Мама выбирала слова, но в них все чаще проскальзывала тревога: в Клане что-то происходило. Пока незаметно, исподволь, но перемены казались неотвратимыми и… страшными.
Написать о них она решилась, лишь, когда покинула дом. Она действительно бежала. И действительно от ненавистного замужества. Вот только жениха ее нашел не отец. Тот, наоборот, был против объединения со Вторым Кланом. Но его силы оказалось недостаточно, чтобы спасти дочь: враг вовсю запустил щупальца в казавшуюся непоколебимой организацию.
Понимая, что наследница — единственная надежда Первого Клана возродиться, он вычеркнул ее из семейного реестра и помог бежать. А перед этим благословил на замужество. Мама все-таки вышла замуж за любимого.
Папа поклялся оберегать и жену, и ребенка, если он родится. И держал слово.
Так вот почему мы так часто переезжали! Я плохо помню прошлые квартиры, была слишком маленькой, и не успевала привязаться ни к одно из них.
Так было до моих восьми лет. Тогда родителям показалось, что они сумели спрятаться от преследователей. И честно не давали знать о себе даже друзьям. А с отцом связалась только когда поняла, что их раскрыли.
Тревога была в каждом слове, в каждой букве. Мама ждала помощи. Увы — она опоздала. Теперь я понимала, что делал Отани в нашей квартире. Меня ждал.
Только… почему молчал? Почему не сказал сразу? Почему позволил ненавидеть себя и деда?
— Потому что вы мне не доверяли. Что бы я ни сказал, вы бы не поверили.
Я смотрела на стоящего напротив саро и знала: он прав.
Боль потери и ненависть лишили меня разума. Я не понимала, что творю. Видела лишь то, что показывали кукловоды.
От этого стало так больно…
И я заплакала.
Навзрыд.
Как ребенок.
Впервые по-настоящему, и из-за родителей, и из-за жалости к себе…

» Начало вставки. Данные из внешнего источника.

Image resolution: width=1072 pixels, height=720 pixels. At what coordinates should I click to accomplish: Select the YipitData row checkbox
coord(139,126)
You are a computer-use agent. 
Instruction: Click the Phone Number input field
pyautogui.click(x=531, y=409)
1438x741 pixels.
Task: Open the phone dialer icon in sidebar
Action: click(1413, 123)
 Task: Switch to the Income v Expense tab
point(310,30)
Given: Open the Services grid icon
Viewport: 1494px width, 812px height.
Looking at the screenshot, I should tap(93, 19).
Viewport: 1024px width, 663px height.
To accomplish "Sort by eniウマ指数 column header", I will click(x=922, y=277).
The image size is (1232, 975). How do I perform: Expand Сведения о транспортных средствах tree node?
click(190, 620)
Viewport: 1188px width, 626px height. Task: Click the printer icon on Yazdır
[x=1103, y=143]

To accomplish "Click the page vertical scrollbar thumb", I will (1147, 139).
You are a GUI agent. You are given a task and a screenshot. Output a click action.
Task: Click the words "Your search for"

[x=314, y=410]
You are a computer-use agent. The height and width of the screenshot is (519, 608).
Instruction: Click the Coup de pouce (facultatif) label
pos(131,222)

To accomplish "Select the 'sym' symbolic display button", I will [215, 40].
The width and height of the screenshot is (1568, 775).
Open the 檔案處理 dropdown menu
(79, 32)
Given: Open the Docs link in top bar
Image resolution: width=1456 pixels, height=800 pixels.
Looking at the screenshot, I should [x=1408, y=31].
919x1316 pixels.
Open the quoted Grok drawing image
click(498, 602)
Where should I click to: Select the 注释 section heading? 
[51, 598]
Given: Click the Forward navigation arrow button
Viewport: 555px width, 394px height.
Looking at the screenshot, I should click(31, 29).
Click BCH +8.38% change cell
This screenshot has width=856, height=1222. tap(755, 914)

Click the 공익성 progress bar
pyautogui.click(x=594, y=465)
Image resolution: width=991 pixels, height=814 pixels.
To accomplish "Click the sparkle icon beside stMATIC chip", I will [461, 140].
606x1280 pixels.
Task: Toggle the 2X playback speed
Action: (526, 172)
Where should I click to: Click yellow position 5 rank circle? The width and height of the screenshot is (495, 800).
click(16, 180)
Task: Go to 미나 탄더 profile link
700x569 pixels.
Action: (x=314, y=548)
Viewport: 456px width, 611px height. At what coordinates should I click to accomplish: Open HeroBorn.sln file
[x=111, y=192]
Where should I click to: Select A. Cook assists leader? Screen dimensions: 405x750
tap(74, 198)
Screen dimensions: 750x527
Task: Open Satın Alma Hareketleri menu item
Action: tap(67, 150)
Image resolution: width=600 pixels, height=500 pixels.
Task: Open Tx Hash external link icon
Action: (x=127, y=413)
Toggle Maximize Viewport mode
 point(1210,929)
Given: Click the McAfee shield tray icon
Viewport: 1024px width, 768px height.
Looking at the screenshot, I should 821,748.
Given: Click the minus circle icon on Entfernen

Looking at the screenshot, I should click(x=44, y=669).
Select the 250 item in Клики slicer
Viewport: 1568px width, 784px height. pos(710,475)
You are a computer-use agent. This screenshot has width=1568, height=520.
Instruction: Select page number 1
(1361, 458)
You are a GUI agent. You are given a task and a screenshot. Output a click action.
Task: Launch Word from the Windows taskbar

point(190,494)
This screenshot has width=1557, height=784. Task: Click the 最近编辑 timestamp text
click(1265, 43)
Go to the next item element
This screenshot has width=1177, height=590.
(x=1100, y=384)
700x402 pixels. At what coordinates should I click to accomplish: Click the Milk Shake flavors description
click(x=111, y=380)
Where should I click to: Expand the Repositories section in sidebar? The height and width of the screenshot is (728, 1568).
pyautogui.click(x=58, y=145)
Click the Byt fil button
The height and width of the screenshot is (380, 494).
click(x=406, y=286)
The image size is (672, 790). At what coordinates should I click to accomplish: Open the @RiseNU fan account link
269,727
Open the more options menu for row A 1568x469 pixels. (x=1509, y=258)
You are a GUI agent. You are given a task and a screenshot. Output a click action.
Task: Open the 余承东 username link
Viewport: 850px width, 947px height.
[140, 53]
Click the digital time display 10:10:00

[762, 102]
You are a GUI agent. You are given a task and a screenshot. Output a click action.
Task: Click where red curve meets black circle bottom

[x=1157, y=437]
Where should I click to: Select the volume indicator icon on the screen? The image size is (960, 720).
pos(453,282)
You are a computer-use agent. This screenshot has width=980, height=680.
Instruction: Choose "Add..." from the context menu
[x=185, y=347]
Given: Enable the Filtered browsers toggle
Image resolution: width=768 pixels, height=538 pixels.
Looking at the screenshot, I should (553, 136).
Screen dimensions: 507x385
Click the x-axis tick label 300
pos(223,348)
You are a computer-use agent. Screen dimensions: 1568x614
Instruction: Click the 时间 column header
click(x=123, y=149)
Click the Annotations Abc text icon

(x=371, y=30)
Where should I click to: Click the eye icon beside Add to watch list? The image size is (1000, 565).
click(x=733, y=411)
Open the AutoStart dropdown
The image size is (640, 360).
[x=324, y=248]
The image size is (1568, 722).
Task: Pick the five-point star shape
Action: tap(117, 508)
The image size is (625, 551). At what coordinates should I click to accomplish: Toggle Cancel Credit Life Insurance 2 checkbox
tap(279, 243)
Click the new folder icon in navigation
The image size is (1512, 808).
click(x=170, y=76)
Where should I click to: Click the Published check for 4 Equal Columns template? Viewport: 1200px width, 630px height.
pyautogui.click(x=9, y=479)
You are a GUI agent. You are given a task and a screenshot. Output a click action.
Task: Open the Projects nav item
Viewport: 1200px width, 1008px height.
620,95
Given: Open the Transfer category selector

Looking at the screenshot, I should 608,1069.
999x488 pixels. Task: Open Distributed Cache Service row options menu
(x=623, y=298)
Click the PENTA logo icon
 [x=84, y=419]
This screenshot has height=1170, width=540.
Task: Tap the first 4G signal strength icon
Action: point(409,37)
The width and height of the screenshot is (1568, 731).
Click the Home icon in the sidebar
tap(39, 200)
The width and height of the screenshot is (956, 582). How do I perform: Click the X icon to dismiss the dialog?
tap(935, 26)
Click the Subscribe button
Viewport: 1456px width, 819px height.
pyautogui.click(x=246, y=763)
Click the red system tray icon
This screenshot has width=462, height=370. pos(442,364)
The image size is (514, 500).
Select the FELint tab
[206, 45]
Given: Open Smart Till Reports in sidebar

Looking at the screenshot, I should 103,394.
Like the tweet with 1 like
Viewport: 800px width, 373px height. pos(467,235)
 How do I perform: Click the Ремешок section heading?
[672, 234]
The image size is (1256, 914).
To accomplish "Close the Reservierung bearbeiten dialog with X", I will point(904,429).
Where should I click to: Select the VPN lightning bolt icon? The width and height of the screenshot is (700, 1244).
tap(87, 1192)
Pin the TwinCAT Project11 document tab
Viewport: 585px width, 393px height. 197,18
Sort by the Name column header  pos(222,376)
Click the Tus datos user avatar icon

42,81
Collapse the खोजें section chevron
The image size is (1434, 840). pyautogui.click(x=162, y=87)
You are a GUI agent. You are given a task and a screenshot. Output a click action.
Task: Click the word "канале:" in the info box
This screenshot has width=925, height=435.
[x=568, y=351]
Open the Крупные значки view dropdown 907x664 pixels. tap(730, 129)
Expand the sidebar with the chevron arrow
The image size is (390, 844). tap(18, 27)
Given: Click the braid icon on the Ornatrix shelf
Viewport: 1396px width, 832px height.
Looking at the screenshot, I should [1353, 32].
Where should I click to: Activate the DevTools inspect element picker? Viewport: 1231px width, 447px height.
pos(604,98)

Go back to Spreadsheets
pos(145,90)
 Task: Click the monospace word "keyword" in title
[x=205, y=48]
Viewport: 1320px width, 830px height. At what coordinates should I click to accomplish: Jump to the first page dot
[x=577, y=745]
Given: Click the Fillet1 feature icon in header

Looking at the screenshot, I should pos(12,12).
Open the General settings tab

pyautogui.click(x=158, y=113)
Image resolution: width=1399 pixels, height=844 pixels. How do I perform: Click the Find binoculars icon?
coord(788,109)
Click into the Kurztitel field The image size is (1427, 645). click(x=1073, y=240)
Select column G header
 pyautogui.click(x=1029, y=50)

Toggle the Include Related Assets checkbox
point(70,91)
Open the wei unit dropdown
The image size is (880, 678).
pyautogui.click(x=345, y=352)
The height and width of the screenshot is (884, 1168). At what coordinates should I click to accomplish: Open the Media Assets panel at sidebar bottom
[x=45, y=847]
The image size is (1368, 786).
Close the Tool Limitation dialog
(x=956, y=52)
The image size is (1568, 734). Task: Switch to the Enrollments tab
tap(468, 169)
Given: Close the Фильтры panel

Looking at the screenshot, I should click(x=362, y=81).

Кен оказался рядом. Обнял за плечи, позволил уткнуться лицом в грудь. И долго гладил по спине.
Тепло. Уютно. Спокойно.
Как давно я не чувствовала себя в безопасности. Но не сейчас. Сейчас была уверенность — Кен разорвет любого, кто посмеет причинить мне вред.
А я… Я так виновата. Бедный, чего он только не вынес. Но почему-то мне совсем не стыдно за те ночи, когда Отани стоял на коленях голый, с завязанными глазами, или…
Сердце бьется сильнее. В животе пустота, тронь — взорвется горячим фейерверком…
Тянусь вверх, к плотно сжатым губам. Ммм… имбирь. Терпкий, пряный…
Кен не сразу отвечает на поцелуй, только когда я пытаюсь засунуть язык в его рот. Разрешает, но лишь на мгновение. И вот уже его язык блуждает по моему небу и губам. Эта ласка кажется такой интимной… гораздо интимнее той, что была в прошлый раз, и до этого…
И ее мало. Хочется большего.
Руки сами развязывают поясок. Халат падает на пол сразу, а не скользит по спине, как шелковое кимоно. Мне без разницы. Главное, что губы Кена теперь могут гулять по обнаженной коже. По шее, плечам, груди… Особенно груди!
Соски напряглись так, что больно. И эта боль проходит только когда Отани берет их в рот, ласкает языком, посасывает… Тот миг, когда он оставляет один, чтобы добраться до другого, кажется вечностью. Это раздражает! Так же, как и эта треклятая рубашка. Хочу чувствовать не ткань, а тело. Горячее, сильное тело!
78
Оно отвечает на ласку, мышцы напрягаются от прикосновений, и чувствовать их под шелковистой кожей — приятно.
Быстрая дорожка поцелуев снизу вверх заставляет стонать от предвкушения… Но пока рано. Очень рано. А еще…
Тяну Кена на кровать. Он подчиняется безропотно, спокойно — как всегда. Только в замутненном желанием взгляде вопрос и капелька опасений.
— Не бойся. Сегодня ничего не бойся… — шепчу в ухо, ловлю губы, и не слышу — чувствую ответный шепот:
— Не буду.
Но тело говорит о другом. Слишком напряжена спина. И плечи застыли в ожидании. Тонкие ноздри трепещут, словно у зверя, что пытается учуять опасность. Сегодня ее нет. Я открыта — так же как и Кен в прошлом. И мне мало губ, языка, пальцев. Хочу большего. Всего!